Mountain-sized Problems

When we first started this series on Summer Rain, I knew we would need rain at some point this summer. What I didn’t know was how very much we would need it.

A drought can be overwhelming, can’t it?

I realize this every time I go out to water my lawn and garden. We live on a large acreage. There’s absolutely no way I could water the hundreds of trees and acres of grass that cover our property. The best I can do is try to maintain a small island of green in the area that surrounds our house. Even then, the battle seems hopeless. Each new day of 100+ temperatures and absolutely no rain takes its toll. Our hydrangeas are wilty, our hostas are fried, and more than one of our potted plants has surrendered completely in spite of my best efforts in triage.  It’s like spitting on a forest fire. The trouble is I’m trying to bring man-made tools to a God-sized problem. No amount of watering I can do could come close to what God could accomplish in one afternoon of rain.

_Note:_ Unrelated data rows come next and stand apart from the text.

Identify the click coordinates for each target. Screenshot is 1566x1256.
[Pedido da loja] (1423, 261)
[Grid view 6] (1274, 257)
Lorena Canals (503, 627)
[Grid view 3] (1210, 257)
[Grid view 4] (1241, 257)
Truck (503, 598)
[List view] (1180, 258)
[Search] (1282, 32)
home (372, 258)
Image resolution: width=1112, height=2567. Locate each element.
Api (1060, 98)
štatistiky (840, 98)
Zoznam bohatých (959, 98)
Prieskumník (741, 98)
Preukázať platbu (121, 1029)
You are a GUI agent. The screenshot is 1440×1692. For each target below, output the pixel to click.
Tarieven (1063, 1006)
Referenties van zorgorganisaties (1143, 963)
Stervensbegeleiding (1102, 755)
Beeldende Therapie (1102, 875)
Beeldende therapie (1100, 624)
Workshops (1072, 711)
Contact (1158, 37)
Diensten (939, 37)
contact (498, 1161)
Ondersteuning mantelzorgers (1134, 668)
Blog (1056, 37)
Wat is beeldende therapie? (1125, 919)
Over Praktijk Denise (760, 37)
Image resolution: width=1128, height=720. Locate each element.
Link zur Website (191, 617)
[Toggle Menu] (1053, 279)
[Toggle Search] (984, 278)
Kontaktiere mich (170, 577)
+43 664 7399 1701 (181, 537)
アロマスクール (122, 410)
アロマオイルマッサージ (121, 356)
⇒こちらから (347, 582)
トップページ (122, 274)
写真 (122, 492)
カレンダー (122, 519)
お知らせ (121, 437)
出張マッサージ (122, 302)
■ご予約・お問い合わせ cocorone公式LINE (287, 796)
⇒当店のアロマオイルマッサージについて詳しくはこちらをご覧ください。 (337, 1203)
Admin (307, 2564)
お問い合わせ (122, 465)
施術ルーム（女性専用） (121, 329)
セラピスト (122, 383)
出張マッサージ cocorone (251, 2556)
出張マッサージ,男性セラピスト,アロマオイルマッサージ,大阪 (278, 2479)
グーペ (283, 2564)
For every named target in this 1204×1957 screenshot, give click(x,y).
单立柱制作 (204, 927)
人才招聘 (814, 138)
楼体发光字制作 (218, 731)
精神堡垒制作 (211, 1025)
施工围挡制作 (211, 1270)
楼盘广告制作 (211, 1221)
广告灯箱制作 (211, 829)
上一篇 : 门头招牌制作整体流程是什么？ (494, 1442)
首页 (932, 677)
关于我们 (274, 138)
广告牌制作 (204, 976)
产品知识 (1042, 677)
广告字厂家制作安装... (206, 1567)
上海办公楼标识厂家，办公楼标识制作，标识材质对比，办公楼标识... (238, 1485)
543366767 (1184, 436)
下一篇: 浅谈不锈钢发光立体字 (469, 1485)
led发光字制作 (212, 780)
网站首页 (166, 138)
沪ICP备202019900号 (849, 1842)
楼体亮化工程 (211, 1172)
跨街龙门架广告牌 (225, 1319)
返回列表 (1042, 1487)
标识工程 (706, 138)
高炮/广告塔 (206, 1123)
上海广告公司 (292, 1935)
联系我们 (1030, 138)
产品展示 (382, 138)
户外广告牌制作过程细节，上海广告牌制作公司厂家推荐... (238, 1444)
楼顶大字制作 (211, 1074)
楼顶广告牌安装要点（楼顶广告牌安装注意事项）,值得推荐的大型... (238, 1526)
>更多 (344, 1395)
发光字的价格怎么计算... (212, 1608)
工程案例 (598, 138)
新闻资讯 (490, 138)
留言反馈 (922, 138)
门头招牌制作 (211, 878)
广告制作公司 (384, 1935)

Ever feel like that in your prayer life? Sometimes when I sit down to pray for myself and others, I can feel overwhelmed by the vast amount of hurting and pain in this world. We all have them—those lists of broken relationships, incomprehensible tragedies, insurmountable health issues, and lost and floundering loved ones. The weight of it all can sometimes seem more than I can bear. Then, this week God showed up with an answer to one of my prayers that was so miraculous it caught me by surprise.

What I’d forgotten was I’m not meant to bear these burdens nor struggle to find the answers myself. That’s God’s job. My job is to lay them at his feet in believing expectancy that He can and will answer—sometimes has already answered before I even thought to utter the prayer.

Will you pray with me today?

Dear Lord, I confess my faith is often smaller than the mustard seed, more pitiful than a grain of sand. And yet you answer my prayers—not only answer, but completely blow me away with your awesome power to accomplish the impossible. You’ve promised if we ask in faith, we can tell mountains to go jump in the lake. So I lay my mountains before you—all my impossibilities, all my doubts, all my fears—in  humble expectancy of your goodness and faithfulness to answer and provide. Lord, I believe . . . help my unbelief. Amen.